Although the phone has been taken as evidence, there is still no way to find out what information it holds due to the encryption key that only the owner can unlock.
The FBI still cannot unlock the encrypted cellphone of one of the San Bernardino shooters more than two months after the California terrorist attack.
FBI Director James Comey told the Senate Intelligence Committee on Tuesday that his agency’s inability to access the information in the retrieved phone is an example of the effect on law enforcement of the growing use of encryption technology.
Comey said the problem of “going dark” is overwhelmingly affecting law enforcement at all levels.
“It affects cops and prosecutors and sheriffs and detectives trying to make murder cases, car accident cases, kidnapping cases, drug cases,” Comey said.
He said the biggest concern was phones that automatically locked and secured all information inside.
“It is a big problem for law enforcement armed with a search warrant, when you find a device that can’t be opened even when a judge said there’s probable cause to open it,” Comey said.
Sen. Dianne Feinstein of California, the ranking Democrat on the committee, and the committee’s chairman, Sen.

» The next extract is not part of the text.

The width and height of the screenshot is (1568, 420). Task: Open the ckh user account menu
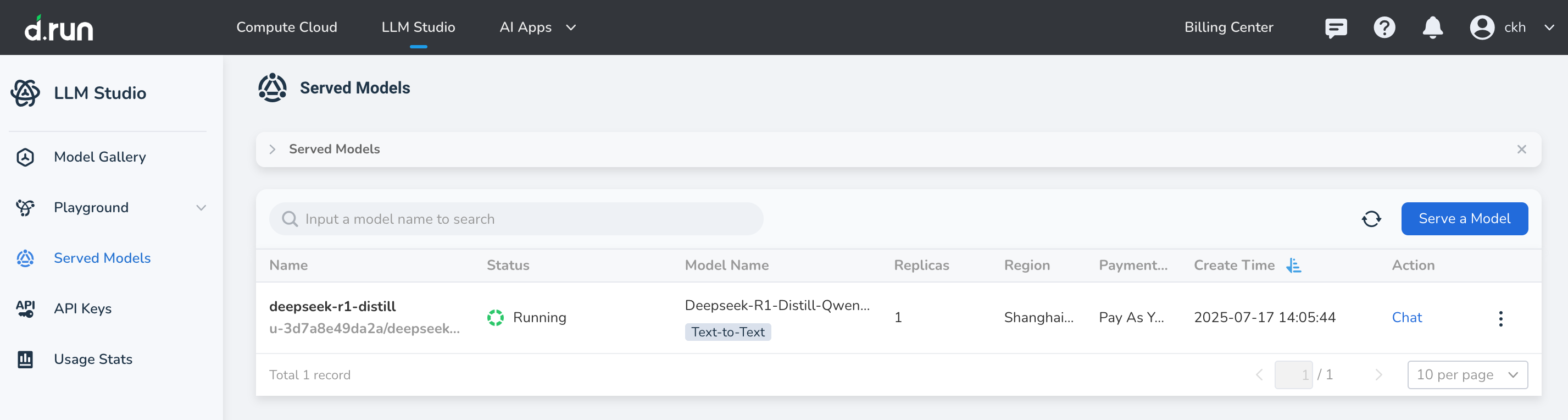click(x=1511, y=28)
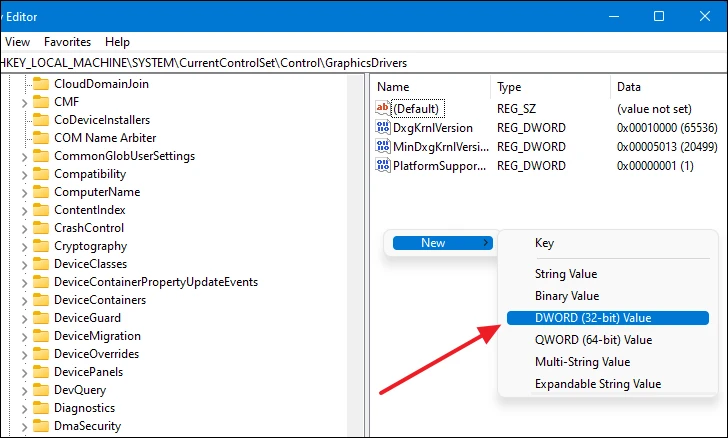Click the MinDxgKrnlVersion binary value icon
728x438 pixels.
[382, 146]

Richard Burr, R-N.C., have said they are considering legislation that would compel manufacturers to provide law enforcement access to encrypted data when there’s a court order. Industry associations have opposed such proposals.
While encryption issues are more common in local criminal cases, counterterrorism investigations are also affected, Comey said. He cited the December attack in San Bernardino, in which Syed Rizwan Farook and Tashfeen Malik killed 14 people at a holiday party.
“In San Bernardino, a very important investigation to us, we still have one of those killers’ phones that we have not been able to open. It’s been over two months now; we’re still working on it,” Comey said.
Comey previously told Congress that investigators could not read more than 100 text messages that one of the shooters who attacked a cartoon contest in Garland, Texas, last year exchanged with an “overseas terrorist.” The contest was to draw caricatures of the Prophet Muhammad.
Privacy advocates who oppose limits on encryption argue that giving such backdoor access to data opens devices to thieves and hackers. A recent report from Harvard University’s Berkman Center for Internet and Society concluded that law enforcement fears of encryption are exaggerated, in part because increasingly sophisticated technology is opening up other ways for police to conduct surveillance.
National Intelligence Director James Clapper told the senators that he thinks the government and tech companies should be able to work out a solution without resorting to legislation.
“I’m not sure we’ve exhausted all the possibilities here technologically,” Clapper said.
Adm. Michael Rogers, director of the National Security Agency, said “encryption is foundational to the future.” The challenge, he said, is finding the balance between privacy and security.